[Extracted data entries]
:::

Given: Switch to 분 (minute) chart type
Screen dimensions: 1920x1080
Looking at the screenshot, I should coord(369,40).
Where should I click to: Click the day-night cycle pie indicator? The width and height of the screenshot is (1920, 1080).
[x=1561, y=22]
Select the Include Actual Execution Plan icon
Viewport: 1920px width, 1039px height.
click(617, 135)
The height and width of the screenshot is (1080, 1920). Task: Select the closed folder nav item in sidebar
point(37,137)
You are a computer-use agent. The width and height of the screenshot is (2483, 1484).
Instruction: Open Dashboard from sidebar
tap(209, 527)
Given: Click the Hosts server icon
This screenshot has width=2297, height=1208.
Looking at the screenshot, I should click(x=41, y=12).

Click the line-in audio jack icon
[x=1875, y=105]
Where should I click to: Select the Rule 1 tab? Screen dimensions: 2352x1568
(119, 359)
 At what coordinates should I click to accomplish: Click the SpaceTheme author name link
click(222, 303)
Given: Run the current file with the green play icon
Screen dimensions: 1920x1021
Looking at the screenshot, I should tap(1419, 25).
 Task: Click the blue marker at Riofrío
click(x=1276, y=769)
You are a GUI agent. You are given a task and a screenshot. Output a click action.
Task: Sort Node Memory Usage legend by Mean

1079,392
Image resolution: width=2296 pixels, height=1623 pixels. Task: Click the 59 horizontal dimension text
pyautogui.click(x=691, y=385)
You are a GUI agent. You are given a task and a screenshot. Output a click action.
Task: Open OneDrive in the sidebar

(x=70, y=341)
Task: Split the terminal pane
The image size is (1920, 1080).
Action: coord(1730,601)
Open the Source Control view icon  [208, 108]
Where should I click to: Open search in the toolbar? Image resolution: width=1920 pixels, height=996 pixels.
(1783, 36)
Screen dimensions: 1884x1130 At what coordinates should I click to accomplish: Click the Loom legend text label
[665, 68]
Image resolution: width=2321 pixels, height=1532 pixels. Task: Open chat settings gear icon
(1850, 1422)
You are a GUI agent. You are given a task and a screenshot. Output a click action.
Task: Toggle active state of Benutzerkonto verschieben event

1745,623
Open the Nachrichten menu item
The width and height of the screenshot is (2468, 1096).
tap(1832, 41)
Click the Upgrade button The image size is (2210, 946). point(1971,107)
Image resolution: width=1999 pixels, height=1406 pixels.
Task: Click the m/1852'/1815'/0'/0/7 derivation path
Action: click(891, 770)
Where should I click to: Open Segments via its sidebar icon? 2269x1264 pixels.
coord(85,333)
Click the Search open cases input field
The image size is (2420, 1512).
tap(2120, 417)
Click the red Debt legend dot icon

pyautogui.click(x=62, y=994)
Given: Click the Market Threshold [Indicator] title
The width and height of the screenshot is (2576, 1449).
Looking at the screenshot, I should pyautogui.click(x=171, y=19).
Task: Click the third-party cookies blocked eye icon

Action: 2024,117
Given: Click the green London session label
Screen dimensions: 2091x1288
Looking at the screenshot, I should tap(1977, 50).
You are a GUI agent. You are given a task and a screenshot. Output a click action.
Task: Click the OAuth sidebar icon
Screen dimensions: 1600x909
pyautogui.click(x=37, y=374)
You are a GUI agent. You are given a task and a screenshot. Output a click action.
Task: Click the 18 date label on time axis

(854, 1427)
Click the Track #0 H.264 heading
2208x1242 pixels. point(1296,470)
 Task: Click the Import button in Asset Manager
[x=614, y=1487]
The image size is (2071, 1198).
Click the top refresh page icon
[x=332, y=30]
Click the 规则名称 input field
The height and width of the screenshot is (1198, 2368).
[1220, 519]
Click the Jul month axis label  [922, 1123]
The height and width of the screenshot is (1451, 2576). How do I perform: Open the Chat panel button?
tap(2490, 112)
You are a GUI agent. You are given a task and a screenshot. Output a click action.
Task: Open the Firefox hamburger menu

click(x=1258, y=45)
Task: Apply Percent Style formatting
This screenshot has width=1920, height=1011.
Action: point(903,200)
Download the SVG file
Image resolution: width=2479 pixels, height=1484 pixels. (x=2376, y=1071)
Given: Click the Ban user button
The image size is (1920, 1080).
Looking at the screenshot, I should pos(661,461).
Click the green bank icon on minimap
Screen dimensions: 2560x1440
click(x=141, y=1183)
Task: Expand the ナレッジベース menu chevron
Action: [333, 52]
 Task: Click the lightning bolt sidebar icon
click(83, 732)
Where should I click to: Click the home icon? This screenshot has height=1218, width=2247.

:::

-- What is needed --
Set down each entry again, unchanged.

-- Output --
Given: Switch to 분 (minute) chart type
Screen dimensions: 1920x1080
Looking at the screenshot, I should coord(369,40).
Where should I click to: Click the day-night cycle pie indicator? The width and height of the screenshot is (1920, 1080).
[x=1561, y=22]
Select the Include Actual Execution Plan icon
Viewport: 1920px width, 1039px height.
click(617, 135)
The height and width of the screenshot is (1080, 1920). Task: Select the closed folder nav item in sidebar
point(37,137)
You are a computer-use agent. The width and height of the screenshot is (2483, 1484).
Instruction: Open Dashboard from sidebar
tap(209, 527)
Given: Click the Hosts server icon
This screenshot has width=2297, height=1208.
Looking at the screenshot, I should click(x=41, y=12).

Click the line-in audio jack icon
[x=1875, y=105]
Where should I click to: Select the Rule 1 tab? Screen dimensions: 2352x1568
(119, 359)
 At what coordinates should I click to accomplish: Click the SpaceTheme author name link
click(222, 303)
Given: Run the current file with the green play icon
Screen dimensions: 1920x1021
Looking at the screenshot, I should tap(1419, 25).
 Task: Click the blue marker at Riofrío
click(x=1276, y=769)
You are a GUI agent. You are given a task and a screenshot. Output a click action.
Task: Sort Node Memory Usage legend by Mean

1079,392
Image resolution: width=2296 pixels, height=1623 pixels. Task: Click the 59 horizontal dimension text
pyautogui.click(x=691, y=385)
You are a GUI agent. You are given a task and a screenshot. Output a click action.
Task: Open OneDrive in the sidebar

(x=70, y=341)
Task: Split the terminal pane
The image size is (1920, 1080).
Action: coord(1730,601)
Open the Source Control view icon  [208, 108]
Where should I click to: Open search in the toolbar? Image resolution: width=1920 pixels, height=996 pixels.
(1783, 36)
Screen dimensions: 1884x1130 At what coordinates should I click to accomplish: Click the Loom legend text label
[665, 68]
Image resolution: width=2321 pixels, height=1532 pixels. Task: Open chat settings gear icon
(1850, 1422)
You are a GUI agent. You are given a task and a screenshot. Output a click action.
Task: Toggle active state of Benutzerkonto verschieben event

1745,623
Open the Nachrichten menu item
The width and height of the screenshot is (2468, 1096).
tap(1832, 41)
Click the Upgrade button The image size is (2210, 946). point(1971,107)
Image resolution: width=1999 pixels, height=1406 pixels.
Task: Click the m/1852'/1815'/0'/0/7 derivation path
Action: click(891, 770)
Where should I click to: Open Segments via its sidebar icon? 2269x1264 pixels.
coord(85,333)
Click the Search open cases input field
The image size is (2420, 1512).
tap(2120, 417)
Click the red Debt legend dot icon

pyautogui.click(x=62, y=994)
Given: Click the Market Threshold [Indicator] title
The width and height of the screenshot is (2576, 1449).
Looking at the screenshot, I should pyautogui.click(x=171, y=19).
Task: Click the third-party cookies blocked eye icon

Action: 2024,117
Given: Click the green London session label
Screen dimensions: 2091x1288
Looking at the screenshot, I should tap(1977, 50).
You are a GUI agent. You are given a task and a screenshot. Output a click action.
Task: Click the OAuth sidebar icon
Screen dimensions: 1600x909
pyautogui.click(x=37, y=374)
You are a GUI agent. You are given a task and a screenshot. Output a click action.
Task: Click the 18 date label on time axis

(854, 1427)
Click the Track #0 H.264 heading
2208x1242 pixels. point(1296,470)
 Task: Click the Import button in Asset Manager
[x=614, y=1487]
The image size is (2071, 1198).
Click the top refresh page icon
[x=332, y=30]
Click the 规则名称 input field
The height and width of the screenshot is (1198, 2368).
[1220, 519]
Click the Jul month axis label  [922, 1123]
The height and width of the screenshot is (1451, 2576). How do I perform: Open the Chat panel button?
tap(2490, 112)
You are a GUI agent. You are given a task and a screenshot. Output a click action.
Task: Open the Firefox hamburger menu

click(x=1258, y=45)
Task: Apply Percent Style formatting
This screenshot has width=1920, height=1011.
Action: point(903,200)
Download the SVG file
Image resolution: width=2479 pixels, height=1484 pixels. (x=2376, y=1071)
Given: Click the Ban user button
The image size is (1920, 1080).
Looking at the screenshot, I should pos(661,461).
Click the green bank icon on minimap
Screen dimensions: 2560x1440
click(x=141, y=1183)
Task: Expand the ナレッジベース menu chevron
Action: [333, 52]
 Task: Click the lightning bolt sidebar icon
click(83, 732)
Where should I click to: Click the home icon? This screenshot has height=1218, width=2247.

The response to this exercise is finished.